Friday, May 15, 2009
Yellowstone’s Grizzlies are Disappearing
by Jean Henry Mead
Open season on grizzlies is reducing their numbers at an alarming rate in our nation’s first national park. Fifty-four of them died last year—37 shot by hunters—the highest mortality rate ever recorded.
Compounding the problem is the massive die-off of whitebark pine trees, whose nuts are the bears' principal source of food during autumn before they hibernate. The trees have been killed by invasive pine beetles.

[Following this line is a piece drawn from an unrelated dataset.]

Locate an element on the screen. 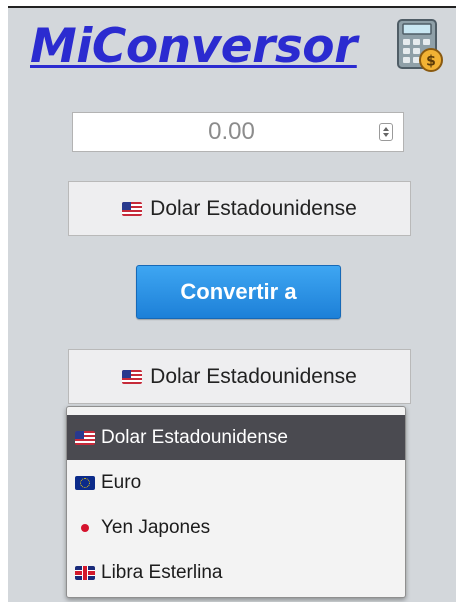 Image resolution: width=456 pixels, height=602 pixels. option-label: Dolar Estadounidense is located at coordinates (194, 437).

The grizzly was placed on the engendered species list in 1975 after a similar massive die-off occurred following the closing of garbage dumps in the park and bears wandered into campgrounds and towns in search of food. During the fall of 2007, the U.S. Fish and Wildlife Service removed the grizzly from the engendered list. So the bears have been killed in record numbers because they present a challenge to hunters.
Bear management has been turned over to Fish and Game in Wyoming, Idaho and Montana, whose agencies apparently accept any hunter's excuse of self defense in grizzly territory. No hunting restrictions apply.

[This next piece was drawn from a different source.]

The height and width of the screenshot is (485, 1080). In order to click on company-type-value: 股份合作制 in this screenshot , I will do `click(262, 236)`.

“Known mortalities," according to naturalist and outdoorsman Doug Peacock, is about half the actual grizzly deaths. “A hundred dead per year, no matter if the total number in the ecosystem is 200 or 600, means the population is crashing downhill. This is especially true for the grizzly, one of the slowest reproducing mammals.“
According to Peacock, no whitebark pine in Yellowstone Park will gain maturity within our lifetime, which will severely stress the bears and soon cause their extinction, helped along by no hunting restrictions. Some 80 percent of the trees have died and those remaining are producing fewer than normal yields.

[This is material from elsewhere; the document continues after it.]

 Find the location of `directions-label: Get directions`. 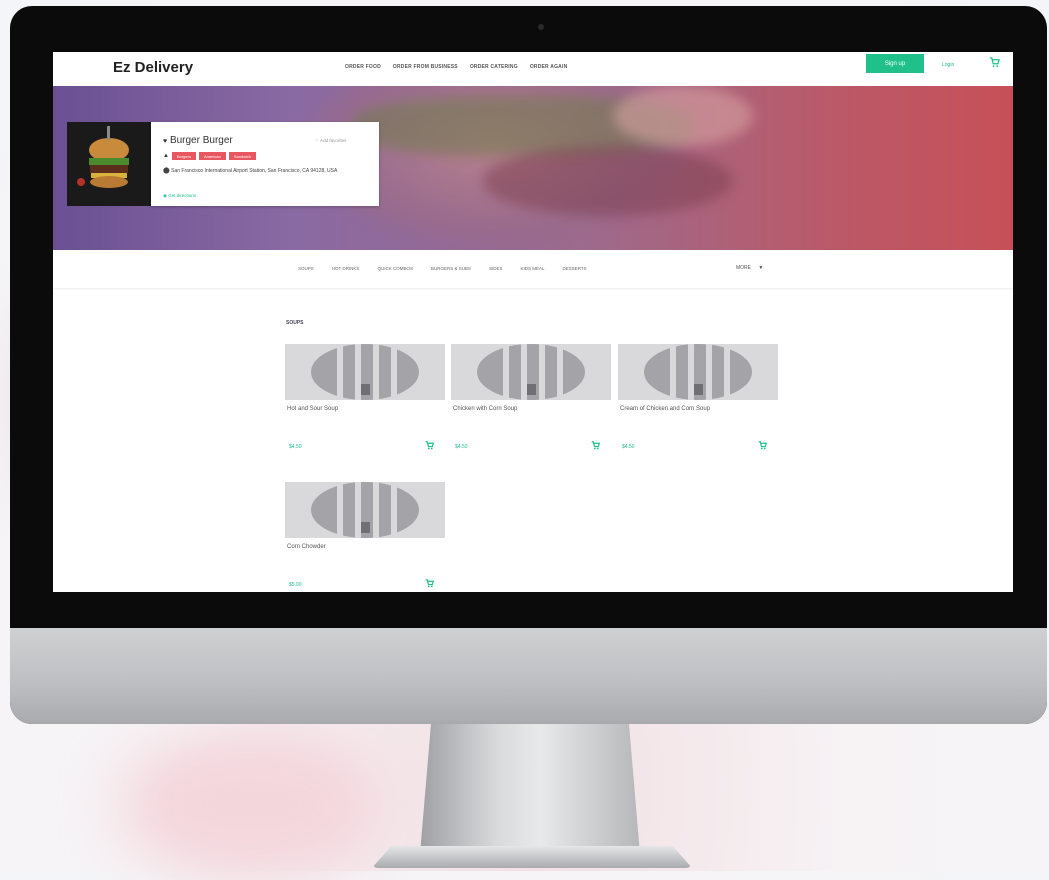

directions-label: Get directions is located at coordinates (182, 196).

Fish and Game and the Interagency Grizzly Bear Study Team met on April 15 of this year in Bozeman, Montana, to discuss the bears’ fate. They decided that the alarming number of deaths in Yellowstone was merely a “spike” and that better hunter education and use of bear spray as a deterrent would solve the problem along with a limited grizzly hunt in all three states.
Peacock, who attended the meeting, says, “The agencies believe it is the inalienable right of hunters to kill grizzlies whenever they feel the need or desire. The possibility of returning the Yellowstone grizzly to [endangered species protection] is unthinkable to this group. . . Nobody thought of asking the public, especially elk hunters, to take responsibility for causing these encounters with grizzlies or to give up anything in terms of hunting hours or access to reduce grizzly mortality. In my opinion, getting too close to a grizzly and precipitating a charge is always the fault of the human.”
The Defenders of Wildlife Organization enacted an "Adopt a Bear" program and asks for donations to "educate the public and purchase bear-resistant trash containers to reduce human conflicts with grizzlies." Unfortunately, it's not enough to save the bears. With an estimated 1,000 grizzlies remaining in the lower 48 states--down from 50,000--and dying off rapidly, drastic measures are needed soon to cure the problem, whether it means reenacting the ESA and/or relocating the animals to another area with adequate food, something needs to be done. Without the grizzlies, the elk and deer populations will increase, which eat the bark from trees and eventually destroy forests.
Peacock doubts that the current Interagency Team is up to the task. “They fought for delisting in the face of undeniable threats to the bear’s future as a species. Fresh, outside leadership is urgently needed.”